The federal treasurer has not ruled out more cost-of-living relief in the budget if the government can afford it.
Setting the scene for his second budget to be delivered on May 9, Treasurer Jim Chalmers said the slowing global economy and higher interest rates would weigh on Australia's growth prospects.
While a recession is not expected in Australia, a third of the world's economies are anticipated to endure extended periods of contraction.
"Inflation remains our dominant concern even on the other side of its peak, as global price pressures coming at us from around the world continue to be felt around the kitchen table," Dr Chalmers said.
"We are in a stronger position than most countries but still more vulnerable than we'd like to be to international shocks."
The government is already taking steps to ease financial pressure on households, including electricity bill relief, cheaper childcare - due to come into force in July - and higher wages for aged-care workers.
"If there are additional measures we can afford to put in place of course we'll consider them," Dr Chalmers added.
But budget repair remains a key challenge for the Albanese government as demand for government services grows and the interest bill on government debt continues to balloon.
"We will maintain an emphasis on health and Medicare, and ageing and aged care, on women and wellbeing, and with a particular focus on tackling disadvantage," he said.
The long-term pressures on the budget are only expected to grow as population forecasts released last week show Australia ageing faster than expected due to the pandemic-induced halt in migration.
An ageing population will weigh on government finances as there will be higher demand for health care and other government services, and fewer people of working age to support the elderly.

> _Records excerpted from a collection_:
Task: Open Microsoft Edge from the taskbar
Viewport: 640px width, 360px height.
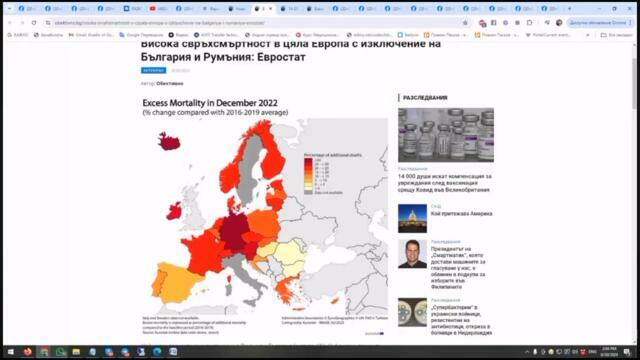Action: tap(157, 351)
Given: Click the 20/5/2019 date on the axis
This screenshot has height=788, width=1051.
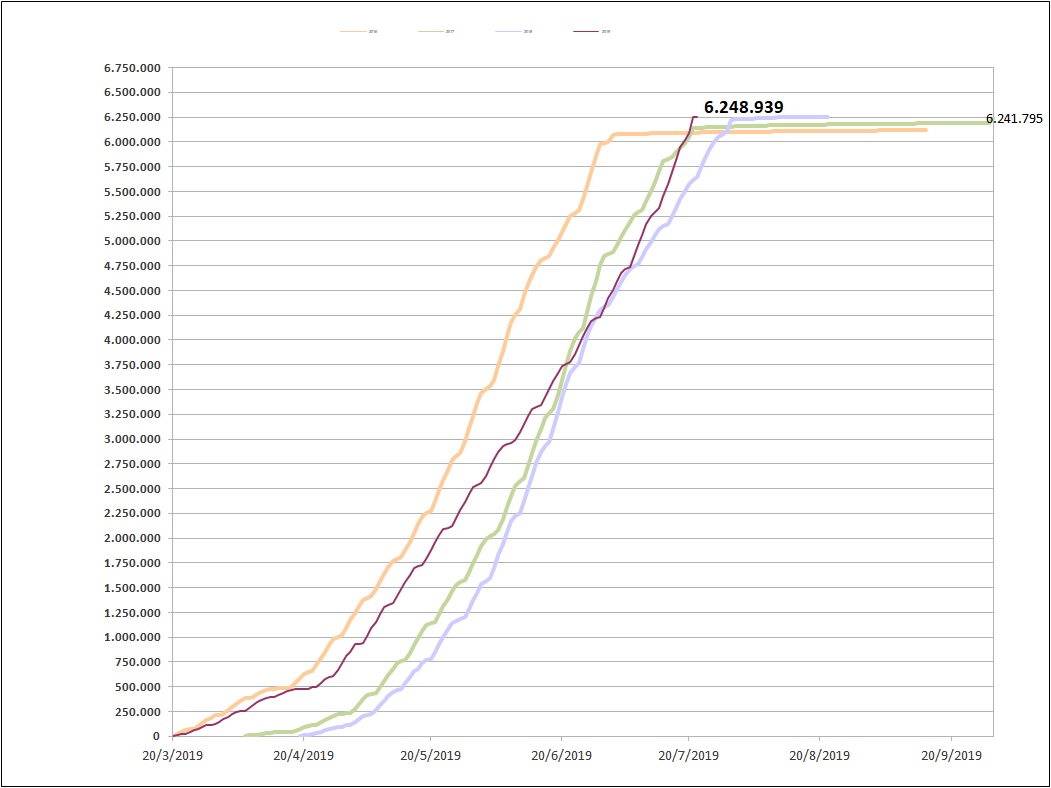Looking at the screenshot, I should (x=430, y=756).
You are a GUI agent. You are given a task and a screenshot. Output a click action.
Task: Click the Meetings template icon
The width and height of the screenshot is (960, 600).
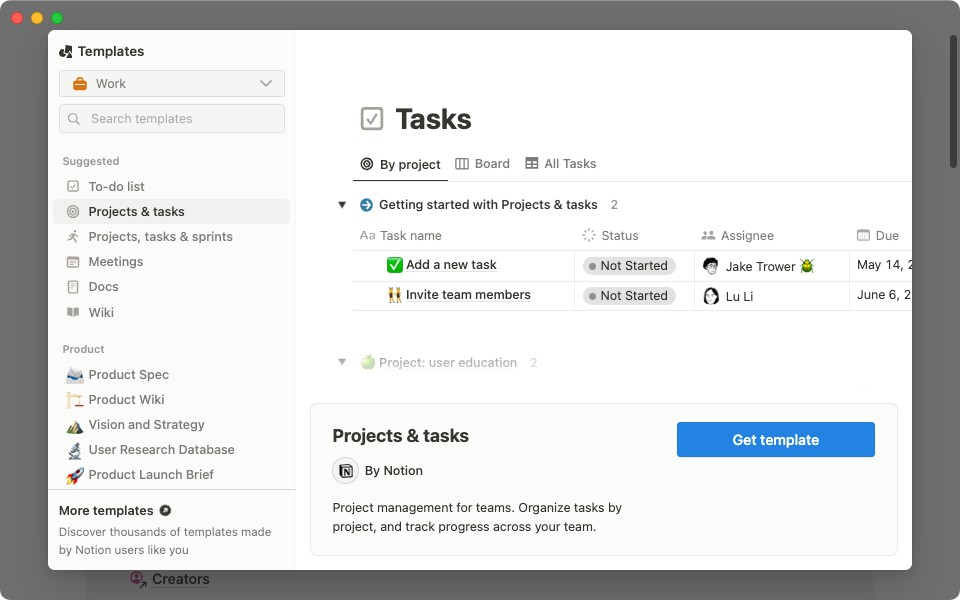(73, 261)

> _Exercise prompt_:
Using the budget article, explain in one to three sentences why an ageing population is expected to weigh on government finances.

> _Solution_:
An ageing population will increase demand for health care and other government services. It will also leave fewer people of working age to support the elderly.